米国が主導する世界株高 独英も最高値目前
【ニューヨーク=川上穣】日米欧の金融緩和が押し出すマネーが世界の株式市場に向かう中、米国株が主要国の株高を引っ張る構図が際立ってきた。ダウ工業株30種平均は5日に5年5カ月ぶりに過去最高値を付け、先進国で唯一、金融危機前の記録を更新した。欧州ではドイツも2007年7月の最高値まであと約2%に迫った。
「1月に株式を買い増した」。米ニューメキシコ州に住むケルシー・ケネディさん(69)は語る。運用資産の50%を現金にする安全運転だったが、米景気の回復期待から株価が堅調になったので株式の保有比率を一気に80%に高めたという。
米投資信託協会(ICI)によると、昨年まで米国株を売り越していた個人投資家が、年明けから買い越しに転じた。金融緩和による低金利の長期化に加え、米国では企業収益の拡大も続く。債券など安全資産に流れていた個人マネーが、高い投資収益が期待できる株式に戻りつつある。
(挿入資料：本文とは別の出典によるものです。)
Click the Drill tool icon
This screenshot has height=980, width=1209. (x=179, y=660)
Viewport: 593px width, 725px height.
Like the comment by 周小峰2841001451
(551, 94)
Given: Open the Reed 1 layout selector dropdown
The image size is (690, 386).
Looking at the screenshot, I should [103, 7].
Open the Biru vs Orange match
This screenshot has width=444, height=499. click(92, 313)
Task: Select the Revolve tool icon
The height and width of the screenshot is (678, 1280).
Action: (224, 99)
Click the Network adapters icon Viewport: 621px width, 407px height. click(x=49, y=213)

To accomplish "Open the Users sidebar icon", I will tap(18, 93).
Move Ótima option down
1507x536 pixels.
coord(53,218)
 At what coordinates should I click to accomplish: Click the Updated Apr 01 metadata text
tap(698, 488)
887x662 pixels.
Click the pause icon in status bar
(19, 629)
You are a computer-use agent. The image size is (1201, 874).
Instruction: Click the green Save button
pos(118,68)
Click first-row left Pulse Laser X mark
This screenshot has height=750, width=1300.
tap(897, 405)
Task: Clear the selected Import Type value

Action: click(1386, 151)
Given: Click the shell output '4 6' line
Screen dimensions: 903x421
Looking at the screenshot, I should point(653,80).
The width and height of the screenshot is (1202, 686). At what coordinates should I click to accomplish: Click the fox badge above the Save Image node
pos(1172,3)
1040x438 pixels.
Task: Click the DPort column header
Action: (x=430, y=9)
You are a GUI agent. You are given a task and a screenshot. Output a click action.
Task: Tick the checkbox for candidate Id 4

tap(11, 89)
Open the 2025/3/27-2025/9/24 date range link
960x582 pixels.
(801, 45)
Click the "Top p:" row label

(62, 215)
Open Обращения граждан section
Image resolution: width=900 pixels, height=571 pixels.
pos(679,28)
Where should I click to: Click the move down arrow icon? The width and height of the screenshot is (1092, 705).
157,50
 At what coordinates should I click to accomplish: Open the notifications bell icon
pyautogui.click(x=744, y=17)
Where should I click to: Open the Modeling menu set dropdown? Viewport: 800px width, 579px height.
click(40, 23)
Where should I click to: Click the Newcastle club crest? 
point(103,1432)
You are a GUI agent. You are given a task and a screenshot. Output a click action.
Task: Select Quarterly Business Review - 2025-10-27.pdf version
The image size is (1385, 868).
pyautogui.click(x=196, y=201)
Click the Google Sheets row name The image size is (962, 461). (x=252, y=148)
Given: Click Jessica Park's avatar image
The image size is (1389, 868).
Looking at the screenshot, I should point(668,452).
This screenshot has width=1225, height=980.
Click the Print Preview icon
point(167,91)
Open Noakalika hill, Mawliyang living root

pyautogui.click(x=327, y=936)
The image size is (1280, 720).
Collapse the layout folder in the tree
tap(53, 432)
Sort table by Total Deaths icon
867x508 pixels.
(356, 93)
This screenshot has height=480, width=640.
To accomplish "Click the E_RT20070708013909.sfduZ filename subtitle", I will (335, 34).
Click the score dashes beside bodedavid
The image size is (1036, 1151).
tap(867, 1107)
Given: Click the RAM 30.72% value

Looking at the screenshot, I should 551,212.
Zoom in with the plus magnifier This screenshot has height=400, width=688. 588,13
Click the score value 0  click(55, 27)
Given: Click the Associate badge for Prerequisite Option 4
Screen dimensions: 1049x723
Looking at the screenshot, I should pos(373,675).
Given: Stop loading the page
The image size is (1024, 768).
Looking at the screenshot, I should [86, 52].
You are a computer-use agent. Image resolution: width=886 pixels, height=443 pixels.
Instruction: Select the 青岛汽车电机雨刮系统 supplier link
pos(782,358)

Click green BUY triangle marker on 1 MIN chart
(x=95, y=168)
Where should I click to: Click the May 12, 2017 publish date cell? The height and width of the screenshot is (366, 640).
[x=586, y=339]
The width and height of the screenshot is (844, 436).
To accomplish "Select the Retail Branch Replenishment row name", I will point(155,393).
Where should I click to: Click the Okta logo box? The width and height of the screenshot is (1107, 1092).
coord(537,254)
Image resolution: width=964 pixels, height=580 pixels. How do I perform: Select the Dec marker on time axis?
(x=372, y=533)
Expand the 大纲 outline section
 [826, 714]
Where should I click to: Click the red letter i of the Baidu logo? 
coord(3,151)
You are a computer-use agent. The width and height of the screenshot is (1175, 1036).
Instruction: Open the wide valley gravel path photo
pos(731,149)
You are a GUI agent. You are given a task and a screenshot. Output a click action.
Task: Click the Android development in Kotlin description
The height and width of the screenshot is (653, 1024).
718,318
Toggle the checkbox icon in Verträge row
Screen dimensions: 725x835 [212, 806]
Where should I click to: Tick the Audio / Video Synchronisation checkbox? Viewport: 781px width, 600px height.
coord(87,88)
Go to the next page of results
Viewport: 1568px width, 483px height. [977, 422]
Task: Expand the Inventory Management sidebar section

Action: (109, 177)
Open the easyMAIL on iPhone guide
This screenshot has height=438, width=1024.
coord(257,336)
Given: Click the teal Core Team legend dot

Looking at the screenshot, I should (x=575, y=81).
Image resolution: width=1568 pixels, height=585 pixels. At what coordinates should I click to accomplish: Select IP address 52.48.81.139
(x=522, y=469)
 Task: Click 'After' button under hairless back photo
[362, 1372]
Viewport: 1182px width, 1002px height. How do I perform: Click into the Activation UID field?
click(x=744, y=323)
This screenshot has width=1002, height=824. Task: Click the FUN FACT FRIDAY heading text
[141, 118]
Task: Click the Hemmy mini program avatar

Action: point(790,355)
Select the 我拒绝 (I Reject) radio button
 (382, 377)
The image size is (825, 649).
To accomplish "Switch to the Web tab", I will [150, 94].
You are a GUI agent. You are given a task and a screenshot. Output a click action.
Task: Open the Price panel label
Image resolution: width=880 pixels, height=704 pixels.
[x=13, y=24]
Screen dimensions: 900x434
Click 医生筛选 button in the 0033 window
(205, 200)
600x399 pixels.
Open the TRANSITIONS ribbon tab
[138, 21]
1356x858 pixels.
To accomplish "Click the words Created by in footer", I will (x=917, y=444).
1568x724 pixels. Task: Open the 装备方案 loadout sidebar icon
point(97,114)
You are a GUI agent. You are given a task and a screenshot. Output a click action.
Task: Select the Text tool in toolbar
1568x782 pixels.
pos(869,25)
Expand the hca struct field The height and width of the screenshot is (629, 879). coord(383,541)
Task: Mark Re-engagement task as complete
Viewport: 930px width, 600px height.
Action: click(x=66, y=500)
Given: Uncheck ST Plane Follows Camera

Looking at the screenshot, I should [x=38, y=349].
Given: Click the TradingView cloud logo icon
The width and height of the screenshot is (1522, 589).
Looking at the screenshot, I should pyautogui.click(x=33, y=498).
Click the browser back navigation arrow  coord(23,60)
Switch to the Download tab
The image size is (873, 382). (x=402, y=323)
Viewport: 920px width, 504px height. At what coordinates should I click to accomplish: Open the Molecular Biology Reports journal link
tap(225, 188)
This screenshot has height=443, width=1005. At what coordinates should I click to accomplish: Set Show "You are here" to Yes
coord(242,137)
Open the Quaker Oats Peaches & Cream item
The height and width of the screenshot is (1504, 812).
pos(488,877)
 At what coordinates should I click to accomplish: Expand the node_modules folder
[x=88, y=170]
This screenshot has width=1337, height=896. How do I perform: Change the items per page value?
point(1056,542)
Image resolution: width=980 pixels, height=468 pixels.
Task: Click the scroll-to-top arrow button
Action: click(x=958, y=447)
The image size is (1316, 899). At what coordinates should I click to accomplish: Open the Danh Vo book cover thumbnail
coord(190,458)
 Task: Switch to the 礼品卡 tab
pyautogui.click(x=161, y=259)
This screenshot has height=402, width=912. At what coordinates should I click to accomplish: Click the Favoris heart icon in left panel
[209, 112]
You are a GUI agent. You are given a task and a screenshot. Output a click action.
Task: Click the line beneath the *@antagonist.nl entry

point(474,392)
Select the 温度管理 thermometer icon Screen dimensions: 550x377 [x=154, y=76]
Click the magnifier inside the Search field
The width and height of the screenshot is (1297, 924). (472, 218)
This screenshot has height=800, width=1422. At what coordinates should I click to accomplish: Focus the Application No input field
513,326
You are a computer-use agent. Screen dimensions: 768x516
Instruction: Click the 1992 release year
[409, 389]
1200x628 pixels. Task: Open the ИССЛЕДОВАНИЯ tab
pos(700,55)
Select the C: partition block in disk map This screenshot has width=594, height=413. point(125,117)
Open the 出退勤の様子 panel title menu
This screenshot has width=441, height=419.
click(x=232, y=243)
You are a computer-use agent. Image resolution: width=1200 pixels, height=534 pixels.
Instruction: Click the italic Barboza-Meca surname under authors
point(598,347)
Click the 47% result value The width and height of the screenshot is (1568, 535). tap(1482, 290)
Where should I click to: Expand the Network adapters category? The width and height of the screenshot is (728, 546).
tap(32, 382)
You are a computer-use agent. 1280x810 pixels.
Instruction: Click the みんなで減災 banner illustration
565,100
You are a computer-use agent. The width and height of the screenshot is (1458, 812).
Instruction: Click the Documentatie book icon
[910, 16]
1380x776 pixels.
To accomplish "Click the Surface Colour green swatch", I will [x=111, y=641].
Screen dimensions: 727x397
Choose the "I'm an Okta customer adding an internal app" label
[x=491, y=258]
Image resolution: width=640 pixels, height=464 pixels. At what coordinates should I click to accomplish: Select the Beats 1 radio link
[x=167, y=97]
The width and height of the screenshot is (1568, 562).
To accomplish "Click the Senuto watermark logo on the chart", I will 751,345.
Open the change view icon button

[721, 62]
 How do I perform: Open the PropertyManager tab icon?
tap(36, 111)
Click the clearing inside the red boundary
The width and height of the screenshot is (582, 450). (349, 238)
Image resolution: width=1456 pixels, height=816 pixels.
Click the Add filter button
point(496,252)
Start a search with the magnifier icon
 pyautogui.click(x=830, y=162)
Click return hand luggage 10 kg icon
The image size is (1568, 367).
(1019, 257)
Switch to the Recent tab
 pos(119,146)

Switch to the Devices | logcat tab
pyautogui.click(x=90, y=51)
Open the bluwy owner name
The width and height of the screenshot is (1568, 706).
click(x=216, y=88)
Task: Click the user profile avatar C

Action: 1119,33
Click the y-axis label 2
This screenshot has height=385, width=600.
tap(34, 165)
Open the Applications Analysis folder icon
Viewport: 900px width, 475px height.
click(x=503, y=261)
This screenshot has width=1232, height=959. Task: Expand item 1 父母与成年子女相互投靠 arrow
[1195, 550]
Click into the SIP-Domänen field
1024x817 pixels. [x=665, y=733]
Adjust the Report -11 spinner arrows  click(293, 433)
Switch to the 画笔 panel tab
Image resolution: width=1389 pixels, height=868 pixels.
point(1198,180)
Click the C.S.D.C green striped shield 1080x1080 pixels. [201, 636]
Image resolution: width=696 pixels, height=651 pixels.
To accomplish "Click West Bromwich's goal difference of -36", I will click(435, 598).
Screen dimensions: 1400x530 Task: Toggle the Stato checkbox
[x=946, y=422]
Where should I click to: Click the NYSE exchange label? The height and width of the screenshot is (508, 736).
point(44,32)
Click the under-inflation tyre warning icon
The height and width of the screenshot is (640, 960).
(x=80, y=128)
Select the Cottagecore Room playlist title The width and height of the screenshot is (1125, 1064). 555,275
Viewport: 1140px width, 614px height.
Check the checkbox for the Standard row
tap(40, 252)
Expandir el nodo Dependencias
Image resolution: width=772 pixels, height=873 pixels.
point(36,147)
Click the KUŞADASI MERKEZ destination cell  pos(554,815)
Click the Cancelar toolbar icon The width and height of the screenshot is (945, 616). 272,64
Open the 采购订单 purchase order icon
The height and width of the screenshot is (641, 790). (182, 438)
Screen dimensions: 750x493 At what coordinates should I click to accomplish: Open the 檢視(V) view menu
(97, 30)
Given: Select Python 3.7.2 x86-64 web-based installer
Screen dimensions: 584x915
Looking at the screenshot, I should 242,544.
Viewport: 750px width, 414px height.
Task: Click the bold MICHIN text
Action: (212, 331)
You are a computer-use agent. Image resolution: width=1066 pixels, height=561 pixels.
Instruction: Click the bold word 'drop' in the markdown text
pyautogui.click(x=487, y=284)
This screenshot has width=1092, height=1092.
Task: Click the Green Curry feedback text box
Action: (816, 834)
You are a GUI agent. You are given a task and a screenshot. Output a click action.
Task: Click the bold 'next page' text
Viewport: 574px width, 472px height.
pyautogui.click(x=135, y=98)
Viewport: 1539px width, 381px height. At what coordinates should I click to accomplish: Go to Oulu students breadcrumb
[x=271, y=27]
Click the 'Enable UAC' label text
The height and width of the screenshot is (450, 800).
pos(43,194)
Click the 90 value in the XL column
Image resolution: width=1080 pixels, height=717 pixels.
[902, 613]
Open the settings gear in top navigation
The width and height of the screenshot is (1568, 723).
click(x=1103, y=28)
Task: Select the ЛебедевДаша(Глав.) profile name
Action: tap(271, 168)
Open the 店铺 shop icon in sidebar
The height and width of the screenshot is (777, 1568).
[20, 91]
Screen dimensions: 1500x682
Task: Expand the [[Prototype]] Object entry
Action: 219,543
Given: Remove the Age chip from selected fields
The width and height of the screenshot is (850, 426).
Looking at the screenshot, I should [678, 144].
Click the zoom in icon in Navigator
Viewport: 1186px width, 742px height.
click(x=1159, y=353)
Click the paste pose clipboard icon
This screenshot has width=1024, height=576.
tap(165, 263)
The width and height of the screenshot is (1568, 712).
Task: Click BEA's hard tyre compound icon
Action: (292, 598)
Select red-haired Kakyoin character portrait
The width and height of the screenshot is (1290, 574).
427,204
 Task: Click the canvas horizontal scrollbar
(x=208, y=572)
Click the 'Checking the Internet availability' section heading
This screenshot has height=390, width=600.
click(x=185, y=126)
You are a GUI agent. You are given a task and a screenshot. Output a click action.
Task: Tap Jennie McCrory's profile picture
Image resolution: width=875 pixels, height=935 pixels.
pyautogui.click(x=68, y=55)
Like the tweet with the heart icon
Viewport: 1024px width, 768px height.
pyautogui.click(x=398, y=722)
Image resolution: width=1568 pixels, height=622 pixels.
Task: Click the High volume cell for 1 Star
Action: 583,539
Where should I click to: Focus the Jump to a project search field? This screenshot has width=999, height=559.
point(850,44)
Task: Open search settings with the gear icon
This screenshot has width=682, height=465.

ドイツや英国でも株価指数が最高値圏に接近している。ユーロ圏全体は昨年10~12月期にマイナス成長だったが、ドイツは輸出主導型の優良企業が多い。南欧のイタリアやスペインはまだ最高値の半値程度だ。
円安を背景に日経平均株価は年初から18%高と主要市場で最も好調だ。ただ、バブル全盛期の1989年12月の過去最高値の約7割安の水準にとどまっている。